Как ни странно, но это постановление имело наибольшие практические последствия. В ряде мест наши агенты, обладавшие энергией и знанием немецкого языка, добились значительного улучшения положения рабочих. Однако, к сожалению, мы могли найти буквально единицы для выполнения функций указанных агентов, так как свободных от работы, знающих язык и энергичных людей, к тому же обладавших дипломатическими способностями, было очень мало. Поэтому без постановления центра в большей части лагерей Германии положение остовцев в лучшем случае оставалось без перемен. Во второй половине декабря из ряда лагерей начали поступать сведения, что там положение даже ухудшилось: усилился контроль в лагерях, уменьшилось количество отпусков, ухудшилось количество пищи и т. д.

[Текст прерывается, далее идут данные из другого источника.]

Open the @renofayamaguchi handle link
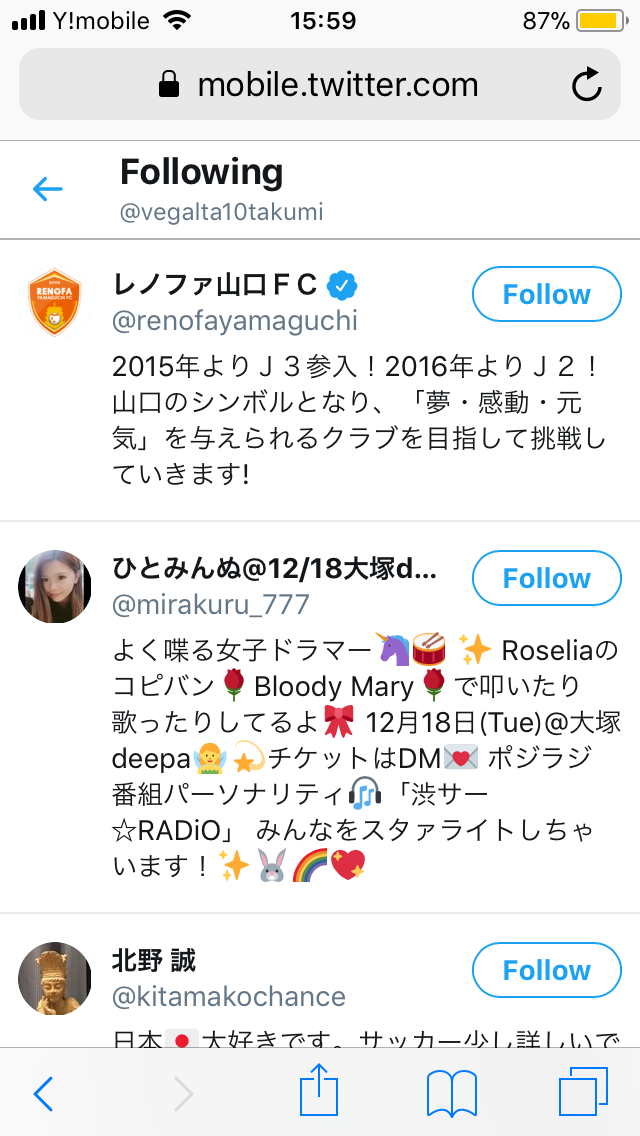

Кое-кто из немцев объяснял это ухудшение тем, что некоторые начальники лагерей «были обижены несправедливыми обвинениями Закутного в его интервью». Вот уж, что называется, валить с больной головы на здоровую.
После декабрьского заседания президиума положение оставалось все время неопределенным: Закутный сначала почти каждую неделю ходил в SS-Hauptamt, там его успокаивали заверениями, что дело двигается медленно, но верно, однако воз оставался почти неподвижно на месте. Как курьез вспоминаю, что примерно в середине декабря нам сообщили, что с министерством продовольствия уже заключено соглашение в отношении питания остовцев — но какое! Согласно ему, не пайки остовцев должны быть подняты до норм других иностранных рабочих, а пайки этих рабочих уменьшены до размеров пайков остовцев! Других «достижений» не было.
17 декабря состоялось заседание Комитета, на котором также раздавались критические голоса по поводу status quo положения с остовцами. На заседании Власов заявил, что он сейчас требует повторного свидания с Гиммлером, на котором он ребром поставит вопрос об остовцах и о недопустимом замедлении проведения в жизнь наших требований. Однако начинались Рождественские праздники, которые немцы любят праздновать особенно долго. После праздников Власов поехал на инспекцию вновь организуемых частей и вернулся только во второй декаде января — таким образом, было потеряно почти четыре недели дорогого времени, и воз оставался на прежнем месте. Как и ранее, все рабочие с Востока носили значок «OST», как и раньше, к нам продолжали поступать сведения о произволе нацистов в лагерях.
8 февраля состоялся переезд Комитета из Берлина в Карлсбад и, таким образом, закончился Берлинский период работы Комитета, а 10 февраля Власов получил наконец свидание у Гиммлера, на котором в отношении остовцев были достигнуты следующие «важные» решения:
1) начальникам лагерей категорически запрещалось применять телесные наказания по отношению к провинившимся восточникам под угрозой заключения в концентрационный лагерь.
2) подтверждалось уравнение норм иностранных рабочих до норм остовцев.
3) вводился институт доверенных как от Рабочего фронта, так и от Комитета.
4) 15 % заработка рабочих, которые шли раньше Рабочему фронту, отчислялись теперь в распоряжение Комитета.
Вот и всё! А значки, а другие ограничения — всё было обойдено красноречивым молчанием. Избиения в лагерях действительно прекратились, но изобретательные начальники нашли выход из положения — они посылали провинившихся в полицию и гестапо, и там их избивали уже без всяких ограничений!